Industries such as health care and IT have experienced the fastest growth, creating more demand for labor, and thus should see the strongest wage inflation, Challenger said. But he cautioned that the increased demand in the health care sector could be curtailed by the dismantling of the Affordable Care Act. On the other hand, "we could see more demand in the skilled trades in 2017 thanks to [President Donald] Trump's infrastructure program and deregulation of environmental regulations."

According to ADP's Workforce Vitality Report for 2016, the strongest wage growth has been seen in the leisure and hospitality, construction, finance, and IT sectors. Wages grew the most among women and younger workers and those employed in large companies.   

Slow Recovery

Even with average hourly earnings rising significantly, from a 1.7 percent increase in 2014 to a 2.9 percent increase by the end of 2016, critics argue that wages are still below par. With an inflation goal of 2 percent and productivity growth of about 1.5 percent, average wages should be rising annually by at least 3.5 percent, experts believe.

"Inflation-adjusted wage growth is still not what we saw in the mid- to late 20th century, and we have years of slow wage growth to make up for," Wright said. "The hard part is figuring out why that's the case and what can be done about it."

Challenger pointed to automation and globalization as two key factors that have held wage growth down longer than it would have been in previous recessionary cycles.

SOURCE DATA:
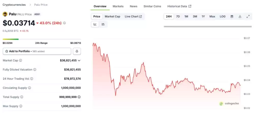254x116 pixels.
Task: Select the 7D time range
Action: 178,16
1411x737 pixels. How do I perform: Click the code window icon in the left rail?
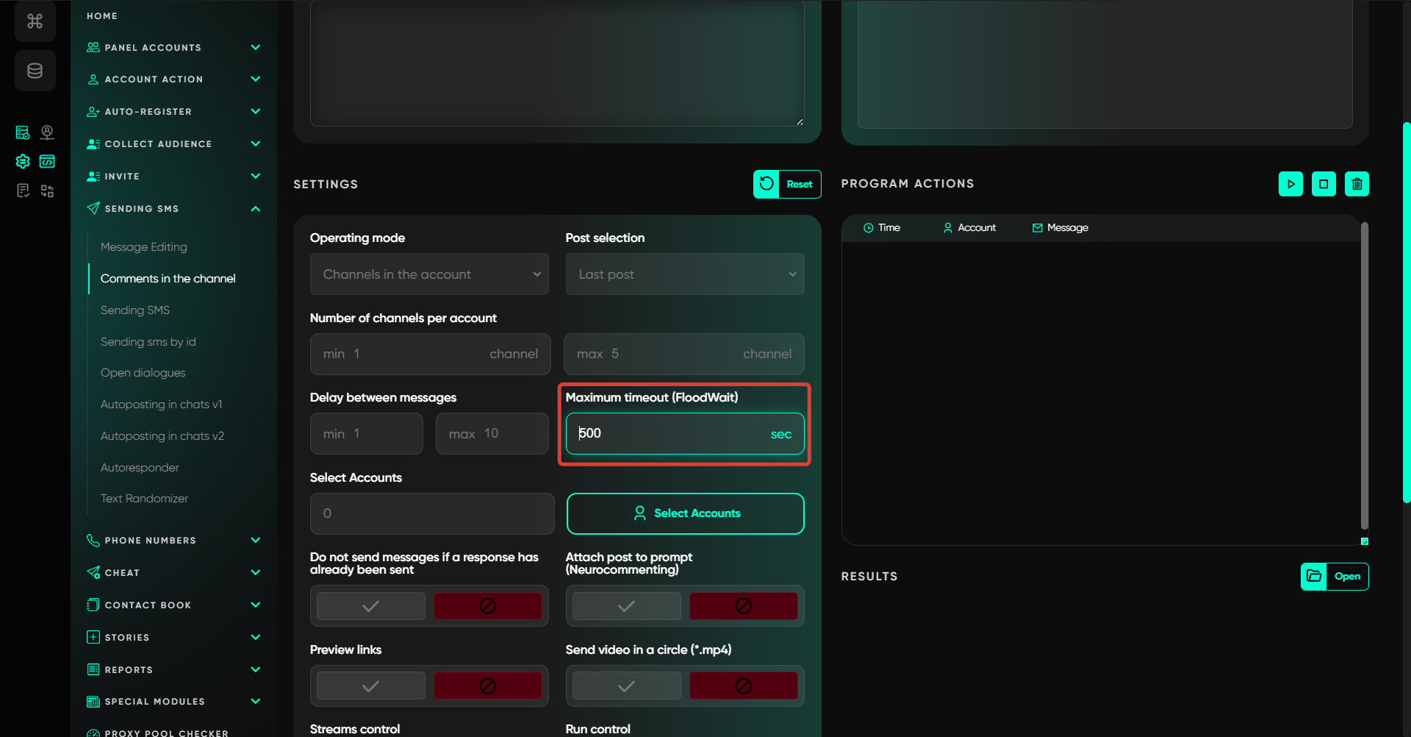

TASK ITEM: Set down, word for word, the passage of the wage growth article above that begins at the words "Even with average" and stops after "percent, experts believe.".

TASK SOLUTION:
Even with average hourly earnings rising significantly, from a 1.7 percent increase in 2014 to a 2.9 percent increase by the end of 2016, critics argue that wages are still below par. With an inflation goal of 2 percent and productivity growth of about 1.5 percent, average wages should be rising annually by at least 3.5 percent, experts believe.